#### SELECTED EXCERPT ####

Joins

Joins are notoriously tricky in libraries like Pandas and NumPy. However, in Spark they are about as close as you can get to joins we all know and love in SQL.

Let's load some data first.

(Example notebook can be found here)

Python

from pyspark.sql import SparkSession, functions as F

# Initialize spark context
spark = SparkSession.builder.getOrCreate()

# load from dataset we downloaded earlier
df = spark.read.format("json").load("/data/winemag-reviews.json")
df = df.select("country","description","points","price","taster_name","title","variety")
df.show(4)

#  +--------+--------------------+------+-----+------------------+--------------------+--------------+
#  | country|         description|points|price|       taster_name|               title|       variety|
#  +--------+--------------------+------+-----+------------------+--------------------+--------------+
#  |   Italy|Aromas include tr...|    87| NULL|     Kerin O’Keefe|Nicosia 2013 Vulk...|   White Blend|
#  |Portugal|This is ripe and ...|    87|   15|        Roger Voss|Quinta dos Avidag...|Portuguese Red|
#  |      US|Tart and snappy, ...|    87|   14|      Paul Gregutt|Rainstorm 2013 Pi...|    Pinot Gris|
#  |      US|Pineapple rind, l...|    87|   13|Alexander Peartree|St. Julian 2013 R...|      Riesling|
#  +--------+--------------------+------+-----+------------------+--------------------+--------------+

"Simple" Joins

You can join two dataframes together using the .join() method on a common set of columns.

Let's filter our dataframe above to just show results from the reviewer with the most reviews.

Python

# Let's filter to the reviewer with the most reviews
most_reviews_df = (
    df
    .where("taster_name IS NOT NULL")
    .groupBy("taster_name")
    .agg(F.count("*").alias("ct_reviews"))
    .orderBy(F.desc("ct_reviews")) # .orderBy() works the same as in SQL
    .limit(1)                      # .limit() also works the same as in SQL
)
most_reviews_df.show()

#  +-----------+----------+
#  |taster_name|ct_reviews|
#  +-----------+----------+
#  | Roger Voss|     25514|
#  +-----------+----------+

# We can use `.join()` and join on a common set of columns
result_df = df.join(most_reviews_df, on=["taster_name"], how="inner")
result_df.show(4)

####

INSTRUCTIONS:
1 - According to the Spark joins page, which reviewer has the most reviews, and how many do they have?
2 - In the Spark joins page, why is most_reviews_df joined to df on taster_name?
The lines that come next have no connection to the Spark joins page.

#### DATA ####

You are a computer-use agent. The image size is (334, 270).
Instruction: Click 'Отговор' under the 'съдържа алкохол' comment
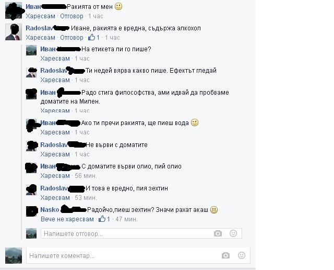71,38
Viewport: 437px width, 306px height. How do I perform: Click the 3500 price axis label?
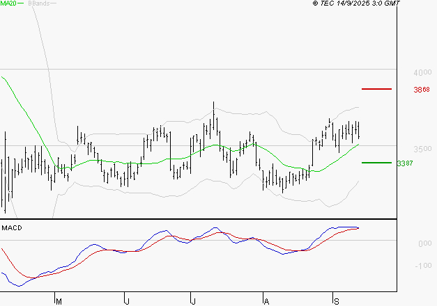point(422,149)
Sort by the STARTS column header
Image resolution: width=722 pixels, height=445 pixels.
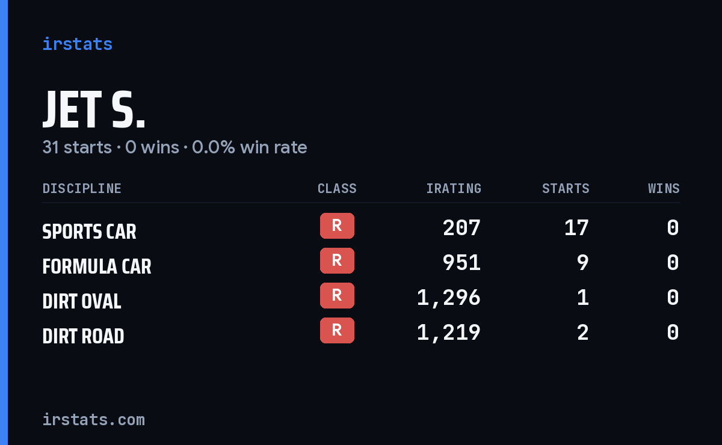[x=566, y=189]
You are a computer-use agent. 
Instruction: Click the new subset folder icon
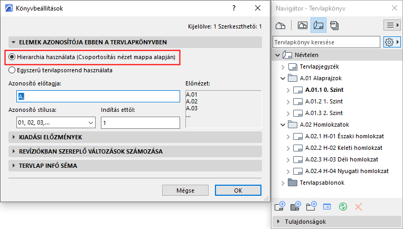[312, 206]

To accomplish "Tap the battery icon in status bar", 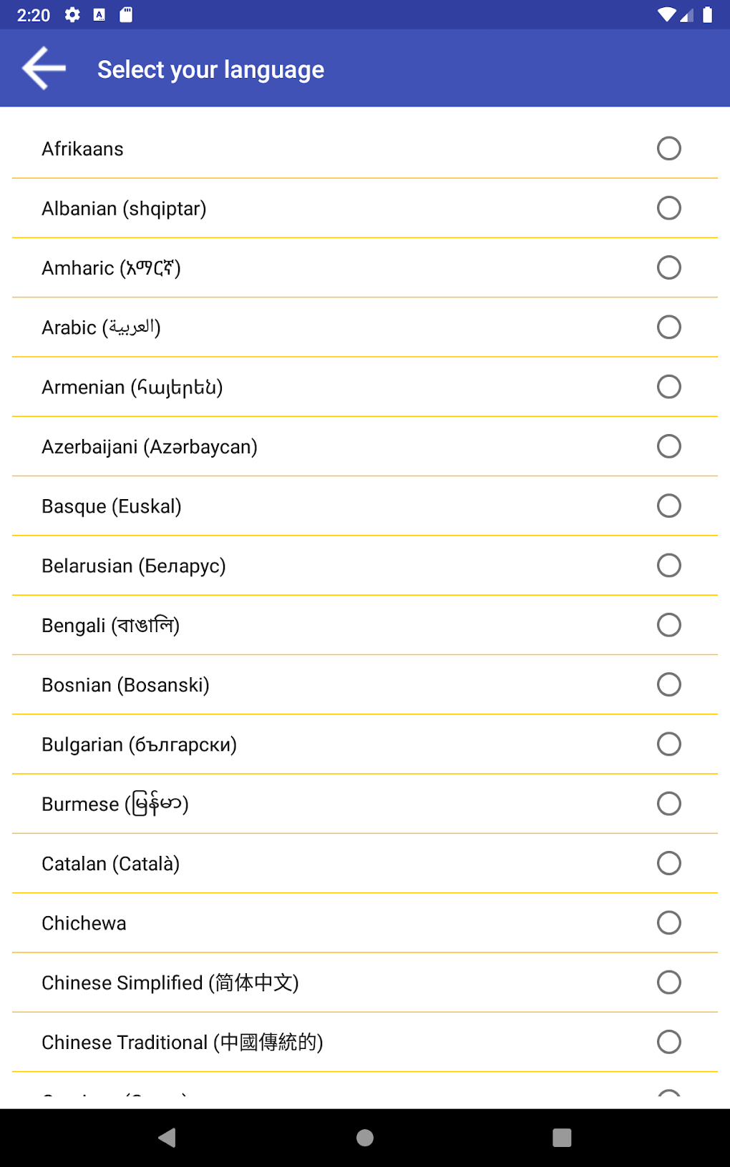I will pyautogui.click(x=707, y=15).
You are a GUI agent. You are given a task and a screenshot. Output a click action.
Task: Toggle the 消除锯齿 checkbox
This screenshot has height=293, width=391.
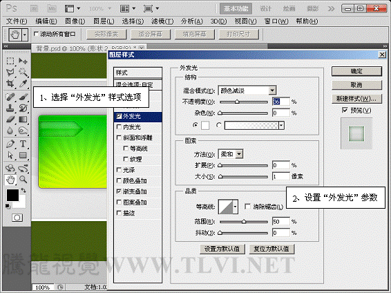[x=247, y=206]
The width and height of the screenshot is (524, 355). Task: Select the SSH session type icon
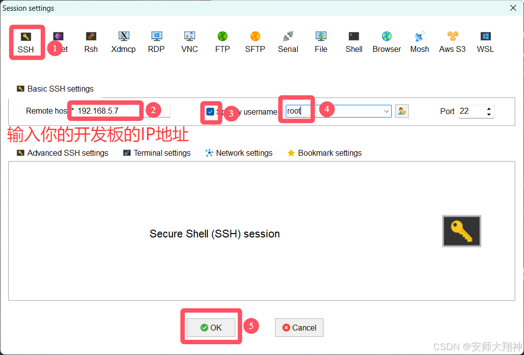(x=25, y=43)
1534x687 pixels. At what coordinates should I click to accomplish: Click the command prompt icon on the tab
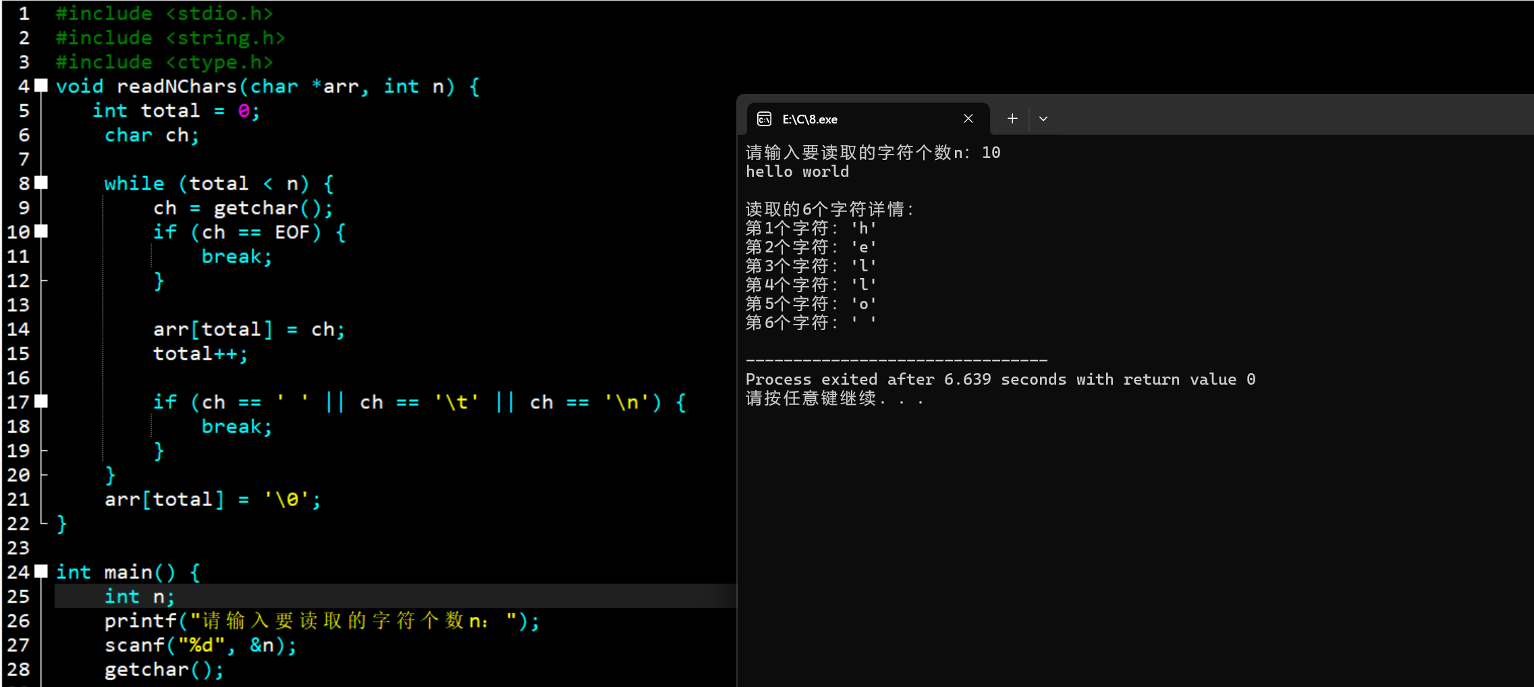point(763,119)
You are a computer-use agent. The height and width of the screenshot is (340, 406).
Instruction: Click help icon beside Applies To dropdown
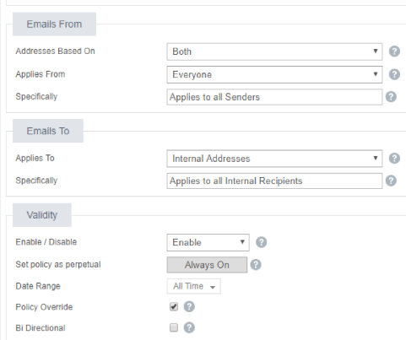pyautogui.click(x=394, y=159)
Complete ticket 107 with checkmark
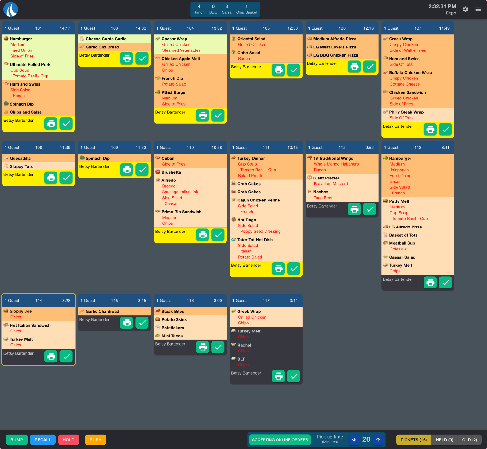Viewport: 487px width, 449px height. click(445, 130)
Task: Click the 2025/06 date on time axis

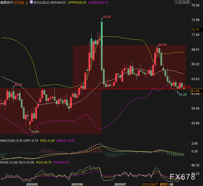Action: pyautogui.click(x=77, y=184)
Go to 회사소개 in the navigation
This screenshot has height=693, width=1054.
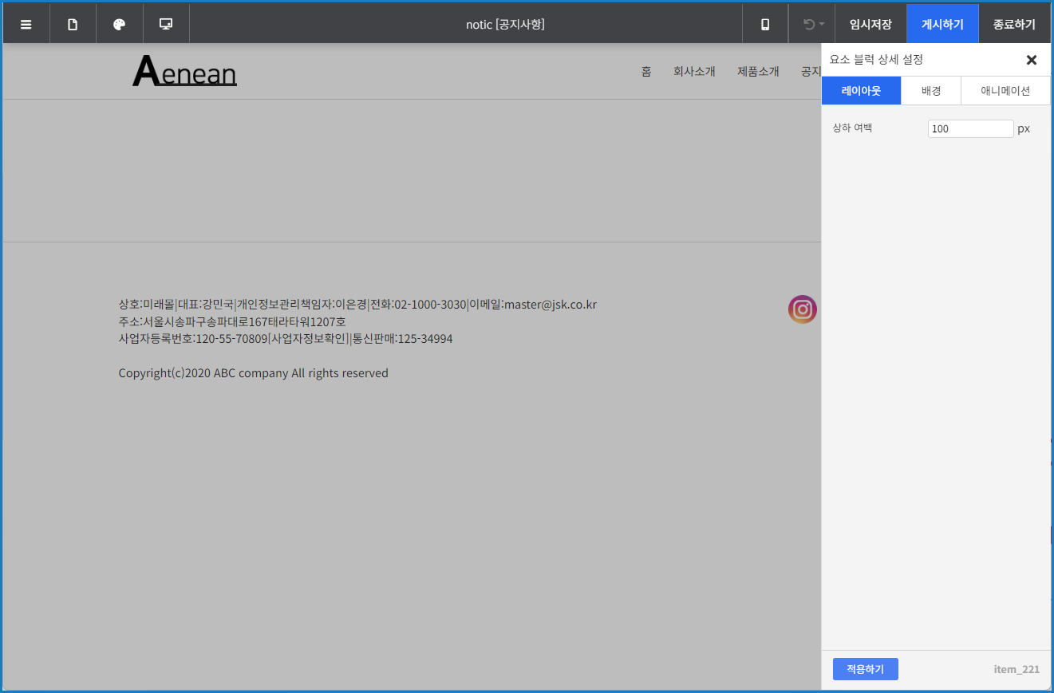coord(694,72)
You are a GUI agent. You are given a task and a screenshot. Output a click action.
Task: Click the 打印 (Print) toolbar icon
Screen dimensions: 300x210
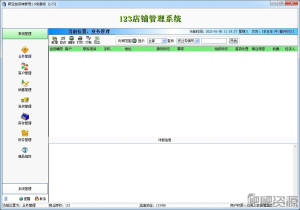click(80, 40)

####

LIST OF SOLUTIONS:
1 - Roger Voss, with 25514 reviews.

2 - The join filters the dataframe so that it shows only results from the reviewer with the most reviews. The .join() method combines two dataframes on a common set of columns, and taster_name is the column they share.